Requirement: Pictures aside, each entry has to be returned exactly as it stands.

Source material:

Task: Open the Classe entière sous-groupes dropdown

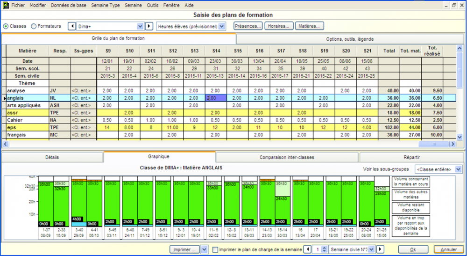Action: pyautogui.click(x=458, y=168)
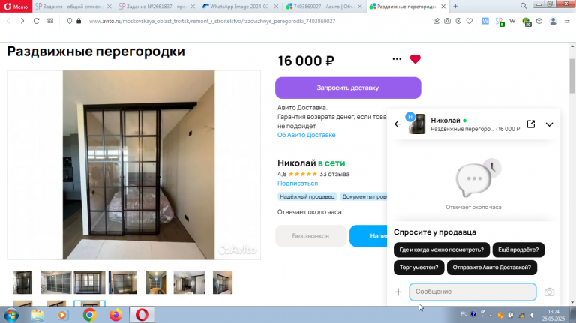Viewport: 576px width, 323px height.
Task: Open the Об Авито Доставке link
Action: 306,135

Output below:
Task: Open the Classe entière sous-groupes dropdown

Action: pyautogui.click(x=458, y=168)
Viewport: 576px width, 323px height.
Task: Open the Об Авито Доставке link
Action: 306,135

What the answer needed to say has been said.